Abstract
Susac’s syndrome (SuS) is a rare, probably autoimmune endotheliopathy of the
central nervous system, retina and inner ear. It is characterized by a clinical
triad of encephalopathy, branch retinal artery occlusions (BRAOs) and
sensorineural hearing loss. To date, more than 300 cases of SuS have been
reported in the literature. However, SuS remains an under- and misdiagnosed
entity in the clinical setting. This report presents an exemplary case of a
patient, who was initially misdiagnosed with relapsing-remitting multiple
sclerosis. At initial presentation, the patient did not demonstrate the complete
clinical triad, and the interval between symptom onset and diagnosis was 4
months. Typical diagnostic features, which enabled the diagnosis of SuS were: a)
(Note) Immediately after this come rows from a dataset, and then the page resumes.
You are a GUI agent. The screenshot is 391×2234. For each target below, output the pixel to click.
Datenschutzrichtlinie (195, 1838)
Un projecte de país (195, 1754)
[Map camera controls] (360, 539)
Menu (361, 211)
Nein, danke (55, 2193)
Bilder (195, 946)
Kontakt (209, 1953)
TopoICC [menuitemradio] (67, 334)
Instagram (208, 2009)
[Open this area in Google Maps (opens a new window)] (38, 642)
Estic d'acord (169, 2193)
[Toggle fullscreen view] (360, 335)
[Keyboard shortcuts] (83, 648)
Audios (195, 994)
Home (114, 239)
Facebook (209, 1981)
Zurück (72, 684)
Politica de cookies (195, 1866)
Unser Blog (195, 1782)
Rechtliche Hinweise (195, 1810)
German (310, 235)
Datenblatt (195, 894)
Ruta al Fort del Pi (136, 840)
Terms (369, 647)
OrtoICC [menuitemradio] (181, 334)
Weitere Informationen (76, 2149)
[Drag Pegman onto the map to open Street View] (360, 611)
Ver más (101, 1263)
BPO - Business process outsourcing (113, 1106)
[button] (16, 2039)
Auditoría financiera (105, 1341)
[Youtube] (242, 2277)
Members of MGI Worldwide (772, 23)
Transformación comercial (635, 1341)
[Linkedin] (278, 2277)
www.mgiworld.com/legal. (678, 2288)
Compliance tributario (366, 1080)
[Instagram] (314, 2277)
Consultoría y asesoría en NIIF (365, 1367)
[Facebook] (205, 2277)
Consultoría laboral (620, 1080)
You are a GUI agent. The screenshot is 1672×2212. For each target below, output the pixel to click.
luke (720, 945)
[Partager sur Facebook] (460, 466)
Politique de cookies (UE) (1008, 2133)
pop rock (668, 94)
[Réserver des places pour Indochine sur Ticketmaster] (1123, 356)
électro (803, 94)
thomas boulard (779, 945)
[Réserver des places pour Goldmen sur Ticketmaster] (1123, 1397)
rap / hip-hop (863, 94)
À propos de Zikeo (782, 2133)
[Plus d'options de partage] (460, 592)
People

MRI findings with T2-hyperintense snowball-like lesions of the corpus callosum
and subcortical white matter and hyperintense lesions in diffusionweighted
imaging with reduced apparent diffusion coefficient; b) BRAOs and vessel wall
hyperfluorescence in fluorescein angiography and a significant thickness
reduction of the inner retinal layers in optical coherence tomography; c)
bilateral sensorineural hearing loss. The patient was aggressively treated with
cyclophosphamide, rituximab, glucocorticoids and acetylsalicylic acid with a
good response to therapy. This report draws attention to the need to take SuS
into consideration in the differential diagnosis at the interface of
neurological, psychiatric, ophthalmological and otorhinolaryngological
disorders. As SuS may result in severe and persistent neurological deficits, an
interdisciplinary collaboration is fundamental for the prompt diagnosis and
initiation of adequate immunosuppressive treatment.